Dataset excerpt:
________________________
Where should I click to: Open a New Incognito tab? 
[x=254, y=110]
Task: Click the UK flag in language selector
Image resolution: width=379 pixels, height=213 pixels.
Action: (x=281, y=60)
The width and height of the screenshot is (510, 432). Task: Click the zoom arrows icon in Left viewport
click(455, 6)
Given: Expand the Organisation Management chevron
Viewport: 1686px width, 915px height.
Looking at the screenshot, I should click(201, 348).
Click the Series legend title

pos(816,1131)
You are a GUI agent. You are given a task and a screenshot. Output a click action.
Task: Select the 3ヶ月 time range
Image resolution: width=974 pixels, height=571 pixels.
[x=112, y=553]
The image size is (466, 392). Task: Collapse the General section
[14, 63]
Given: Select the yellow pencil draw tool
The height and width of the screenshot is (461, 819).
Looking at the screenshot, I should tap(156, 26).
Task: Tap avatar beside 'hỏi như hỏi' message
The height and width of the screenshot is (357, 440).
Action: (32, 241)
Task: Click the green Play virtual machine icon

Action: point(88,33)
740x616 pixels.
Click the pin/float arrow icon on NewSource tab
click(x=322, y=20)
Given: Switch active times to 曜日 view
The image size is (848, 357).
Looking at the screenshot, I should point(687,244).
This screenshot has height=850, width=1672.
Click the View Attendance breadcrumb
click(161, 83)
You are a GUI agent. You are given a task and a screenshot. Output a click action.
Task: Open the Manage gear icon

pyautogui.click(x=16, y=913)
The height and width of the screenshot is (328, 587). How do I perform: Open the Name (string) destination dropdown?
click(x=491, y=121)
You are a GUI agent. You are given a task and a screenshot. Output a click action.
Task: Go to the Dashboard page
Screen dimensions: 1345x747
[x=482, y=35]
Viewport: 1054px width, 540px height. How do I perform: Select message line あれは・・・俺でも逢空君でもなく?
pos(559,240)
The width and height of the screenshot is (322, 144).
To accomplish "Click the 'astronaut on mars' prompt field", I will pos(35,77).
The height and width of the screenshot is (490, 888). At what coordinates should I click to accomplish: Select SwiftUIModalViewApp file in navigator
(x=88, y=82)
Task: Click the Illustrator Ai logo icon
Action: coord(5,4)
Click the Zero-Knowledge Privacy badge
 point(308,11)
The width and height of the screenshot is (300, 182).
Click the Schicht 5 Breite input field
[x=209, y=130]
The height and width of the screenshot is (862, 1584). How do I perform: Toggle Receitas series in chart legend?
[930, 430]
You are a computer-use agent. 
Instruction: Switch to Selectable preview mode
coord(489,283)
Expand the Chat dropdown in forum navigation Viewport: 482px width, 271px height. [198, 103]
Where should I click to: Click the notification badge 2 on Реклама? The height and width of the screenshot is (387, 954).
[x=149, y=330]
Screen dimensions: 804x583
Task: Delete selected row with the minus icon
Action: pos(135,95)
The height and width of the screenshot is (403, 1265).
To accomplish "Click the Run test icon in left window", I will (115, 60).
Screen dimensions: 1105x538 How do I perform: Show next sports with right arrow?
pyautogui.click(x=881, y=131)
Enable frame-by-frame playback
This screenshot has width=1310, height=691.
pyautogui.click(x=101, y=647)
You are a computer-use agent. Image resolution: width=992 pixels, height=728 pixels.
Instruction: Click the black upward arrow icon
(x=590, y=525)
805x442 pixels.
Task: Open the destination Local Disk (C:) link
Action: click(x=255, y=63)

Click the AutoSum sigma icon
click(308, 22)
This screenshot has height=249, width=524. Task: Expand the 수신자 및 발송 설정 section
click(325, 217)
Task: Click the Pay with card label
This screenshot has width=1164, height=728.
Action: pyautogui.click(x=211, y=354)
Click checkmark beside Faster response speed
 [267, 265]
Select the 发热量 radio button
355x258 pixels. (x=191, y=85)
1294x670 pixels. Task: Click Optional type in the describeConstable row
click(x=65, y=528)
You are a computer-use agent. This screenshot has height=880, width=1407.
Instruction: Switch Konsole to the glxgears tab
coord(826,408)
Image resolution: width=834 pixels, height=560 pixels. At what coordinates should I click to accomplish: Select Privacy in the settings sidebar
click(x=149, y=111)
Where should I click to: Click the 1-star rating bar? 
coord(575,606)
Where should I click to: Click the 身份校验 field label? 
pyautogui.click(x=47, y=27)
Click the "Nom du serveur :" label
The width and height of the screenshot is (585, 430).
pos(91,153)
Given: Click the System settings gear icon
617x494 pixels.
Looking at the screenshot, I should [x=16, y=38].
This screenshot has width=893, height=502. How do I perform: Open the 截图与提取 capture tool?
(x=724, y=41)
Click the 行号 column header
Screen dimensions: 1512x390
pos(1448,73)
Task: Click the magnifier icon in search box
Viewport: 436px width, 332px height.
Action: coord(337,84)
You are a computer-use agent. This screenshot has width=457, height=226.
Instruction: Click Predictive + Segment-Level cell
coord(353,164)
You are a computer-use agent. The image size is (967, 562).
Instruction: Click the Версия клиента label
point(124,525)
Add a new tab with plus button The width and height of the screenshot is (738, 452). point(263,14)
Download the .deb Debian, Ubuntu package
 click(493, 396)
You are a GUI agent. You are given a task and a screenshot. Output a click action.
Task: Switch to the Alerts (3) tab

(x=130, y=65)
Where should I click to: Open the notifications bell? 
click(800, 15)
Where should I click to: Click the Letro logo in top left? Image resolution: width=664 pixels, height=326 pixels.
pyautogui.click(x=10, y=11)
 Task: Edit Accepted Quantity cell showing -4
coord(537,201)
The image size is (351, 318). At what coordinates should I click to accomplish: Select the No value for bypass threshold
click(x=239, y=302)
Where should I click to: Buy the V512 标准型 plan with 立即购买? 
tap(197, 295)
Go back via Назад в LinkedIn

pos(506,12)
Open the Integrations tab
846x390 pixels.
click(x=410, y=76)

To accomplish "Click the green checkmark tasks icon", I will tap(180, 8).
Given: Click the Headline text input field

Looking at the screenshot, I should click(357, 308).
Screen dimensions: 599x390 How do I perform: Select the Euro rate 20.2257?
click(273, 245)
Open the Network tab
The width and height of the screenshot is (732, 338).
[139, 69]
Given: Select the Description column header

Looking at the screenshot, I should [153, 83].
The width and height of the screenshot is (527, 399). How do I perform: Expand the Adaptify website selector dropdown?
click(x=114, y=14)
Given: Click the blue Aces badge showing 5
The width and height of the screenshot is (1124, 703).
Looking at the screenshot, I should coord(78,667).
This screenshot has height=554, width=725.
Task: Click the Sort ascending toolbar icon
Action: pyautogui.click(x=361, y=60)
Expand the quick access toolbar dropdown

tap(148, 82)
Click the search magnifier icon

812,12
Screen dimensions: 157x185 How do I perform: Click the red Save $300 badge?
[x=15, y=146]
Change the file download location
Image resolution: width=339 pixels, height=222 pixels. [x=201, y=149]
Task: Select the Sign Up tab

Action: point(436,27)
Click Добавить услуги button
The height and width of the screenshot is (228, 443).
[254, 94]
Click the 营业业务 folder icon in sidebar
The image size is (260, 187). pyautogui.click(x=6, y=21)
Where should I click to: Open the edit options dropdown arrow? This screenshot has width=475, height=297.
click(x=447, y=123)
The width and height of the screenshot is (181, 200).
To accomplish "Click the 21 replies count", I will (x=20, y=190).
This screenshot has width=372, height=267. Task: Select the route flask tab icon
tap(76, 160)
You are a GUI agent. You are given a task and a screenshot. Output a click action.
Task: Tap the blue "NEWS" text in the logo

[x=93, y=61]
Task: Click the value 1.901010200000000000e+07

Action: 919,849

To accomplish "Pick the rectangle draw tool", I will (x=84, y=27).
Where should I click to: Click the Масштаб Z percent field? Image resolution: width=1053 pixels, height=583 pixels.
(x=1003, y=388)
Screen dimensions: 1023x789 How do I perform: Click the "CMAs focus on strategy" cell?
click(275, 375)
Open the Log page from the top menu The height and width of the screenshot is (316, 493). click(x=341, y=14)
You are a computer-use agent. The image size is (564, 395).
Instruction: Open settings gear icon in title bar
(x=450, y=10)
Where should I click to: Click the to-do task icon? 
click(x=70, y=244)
________________________
▸ Instruction: Format the lines of the items above, from the first line through the one containing "Action: point(88,33)", as a JSON list of strings with one string per line. Leave out blank lines.

▸ Full answer:
[
  "Where should I click to: Open a New Incognito tab? ",
  "[x=254, y=110]",
  "Task: Click the UK flag in language selector",
  "Image resolution: width=379 pixels, height=213 pixels.",
  "Action: (x=281, y=60)",
  "The width and height of the screenshot is (510, 432). Task: Click the zoom arrows icon in Left viewport",
  "click(455, 6)",
  "Given: Expand the Organisation Management chevron",
  "Viewport: 1686px width, 915px height.",
  "Looking at the screenshot, I should click(201, 348).",
  "Click the Series legend title",
  "pos(816,1131)",
  "You are a GUI agent. You are given a task and a screenshot. Output a click action.",
  "Task: Select the 3ヶ月 time range",
  "Image resolution: width=974 pixels, height=571 pixels.",
  "[x=112, y=553]",
  "The image size is (466, 392). Task: Collapse the General section",
  "[14, 63]",
  "Given: Select the yellow pencil draw tool",
  "The height and width of the screenshot is (461, 819).",
  "Looking at the screenshot, I should tap(156, 26).",
  "Task: Tap avatar beside 'hỏi như hỏi' message",
  "The height and width of the screenshot is (357, 440).",
  "Action: (32, 241)",
  "Task: Click the green Play virtual machine icon",
  "Action: point(88,33)"
]